Gibt es Parallel-Universen? Verfolgte man die öffentliche Gemeinderatssitzung aufmerksam, konnte man nur eine Erklärung finden: Ja – und St. Pöltens Fraktionen leben in unterschiedlichen Welten. In der einen Welt ist Stadler der Held, der für die Stadt das Beste rausholt. In der anderen kann man nicht glauben, dass Stadler allen Ernstes diesen Deal akzeptiert. Was beiden Welten gleich ist: Man fühlt sich unter sich, für die Bürger „da draußen“ sei das Thema zu komplex, die wirkliche Schwere des Streits kaum vermittelbar. Probieren wir es trotzdem, immerhin geht es um Ihr Steuergeld!

Was heißt hier Spekulation?

Matthias Stadler war noch nicht Bürgermeister, als der St. Pöltner Gemeinderat im Frühjahr 2003 unter seinem Vorgänger Willi Gruber per Grundsatzbeschluss mit der „Schuldenbewirtschaftung“ begann. Der Grundgedanke: Wieso hohe Zinsen für laufende Kredite zahlen, wenn man deutlich günstiger davonkommt? Als die Welt 2007 von einer Finanzkrise erschüttert wurde, relativierte sich das Bild. Risiken wurden schlagend, Versprechen von damals erscheinen heute absurd. Aber hätten die 42 St. Pöltner Gemeinderäte klüger sein müssen als der Rest der Welt? Alle Instanzen sahen damals in aktiver Schuldenbewirtschaftung ein Gebot der Stunde: Banker, Politiker, Gemeindeaufsicht, Rechnungshof. Mit gutem Recht. Auch wenn heute die Spekulationspuritaner auf alles schimpfen, wofür man einen Taschenrechner braucht: Es ist nicht völlig daneben, wenn städtische Schulden optimal veranlagt werden. Das machte St. Pölten auch unter Bürgermeister Stadler jahrelang sehr erfolgreich. Beachtliche Zinszahlungen sparte man fürs Budget ein – indem man über 200 Zinswettgeschäfte und Währungsspekulationen abschloss. Im Jahr 2007 wurde die Lage am Finanzmarkt aber unübersichtlich, Geschäfte entwickelten sich anders als gewollt, etwa weil ihr Erfolg vom Kurs des Schweizer Frankens abhing. Eurokrise, Staatsbankrott, Sie verstehen? Unterm Strich kosteten die Geschäfte plötzlich Geld – und zeigten ihr ganzes Risiko.

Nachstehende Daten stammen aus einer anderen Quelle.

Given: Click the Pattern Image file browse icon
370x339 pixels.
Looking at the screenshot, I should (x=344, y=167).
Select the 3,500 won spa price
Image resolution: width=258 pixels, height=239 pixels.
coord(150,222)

Hatte die Bank der Stadt ein Geschäft mit zu hohem Risiko aufgeschwatzt?

St. Pölten klagte 2011 die Raiffeisen Landesbank NÖ-Wien wegen des Zinsswapgeschäftes #707843. Vorangegangen waren mehrjährige Diskussionen zwischen Stadt und Bank, was man aus dem schiefgegangenen Geschäft machen soll. So besonders war das Geschäft aber gar nicht. St. Pölten hatte bei dieser Bank schon mehrfach ähnliche Geschäfte abgeschlossen. Und regelmäßig auch vorzeitig geschlossen, weil dabei Schließungserträge erzielt wurden. Doch es ging auch anders. Am 25. September 2007 stieg die Stadt vorzeitig aus zwei Geschäften aus, in Summe waren Schließungskosten von 1.513.000 Euro zu verbuchen. Ein beachtliches Minus, das sich unterm Strich aber praktischerweise in eine schwarze Null verwandelte: Am 30. September fixierte die Stadt einfach ein neues Geschäft, 20 Jahre Laufzeit, Zinszahlung abhängig vom Schweizer Franken, mit einer sofort fälligen Vorauszahlung von exakt 1.513.000 Euro. Der klagsanhängige STP-SWAP war geboren. Ist die Stadt dabei der Bank auf ein gefährliches Produkt reingefallen? Oder hat die Bank nur geliefert, was St. Pöltens Finanzdirektor Ernst Knoth bestellt hatte?
Bürgermeister Stadler erklärte 2013 im MFG, der SWAP sei als „Umstrukturierung“ der beiden schlecht-laufenden Vorgängergeschäfte gedacht gewesen, darum spiegle die Upfrontzahlung exakt die Schließungskosten wieder: „Das war der Vorschlag der Bank und wie wir heute wissen war es kein Exit, sondern eine Verschlimmerung der Situation. Also ein klarer Beratungsfehler der Bank.“ Schon sind wir mitten im Streit vor dem Wiener Handelsgericht. Denn die RLB betonte, dass die Stadt genau wusste, welches Geschäft sie da schloss. Im Zeugenstand bestätigte Stadler, dass ihm klar gewesen sei, wie die Formel funktioniere, die den Zinssatz berechne und dass er „theoretisch“ an allen Quartalsterminen „draufzahlen“ könnte. Aber auch „praktisch“? Den wahren Charakter, den negativen Anfangswert, die hohe Provision der Bank, all dies sei verschwiegen worden, anderenfalls hätte die Stadt das Geschäft in dieser Form nie abgeschlossen.
Haben die Beteiligten dann einfach jahrelang zugeschaut?
Nein. Als Zeuge bekräftigte Stadler vor Gericht, dass die Bank immer auf Zuwarten gedrängt habe, die Lage in der Finanzwelt würde sich bessern, der Frankenkurs sei auf längere Zeit nicht haltbar, man werde die Stadt schon nicht hängen lassen. Zudem war die RLB auch mit dem Risiko-Controlling beauftragt, um das vom Gemeinderat vorgegebene Risikolimit in Relation zum Stadtbudget zu überwachen. Das Controlling schlug auch Alarm, doch was sollte man nun tun? Hinter den Kulissen seien zahlreiche Gespräche geführt worden. Eine Einigung kam nicht zustande, letztlich klagte die Stadt die Bank im Dezember 2011. Wie diese Gespräche zu bewerten sind, war ein Aspekt vor Gericht. Die Bank bestritt, dass die Klage überhaupt zulässig sei, weil die Stadt sich so lange mit der Einbringung Zeit gelassen habe, dass diese schon verjährt sei. Vergleichen sich nun die Streitparteien, wird eine juristische Antwort darauf ausbleiben.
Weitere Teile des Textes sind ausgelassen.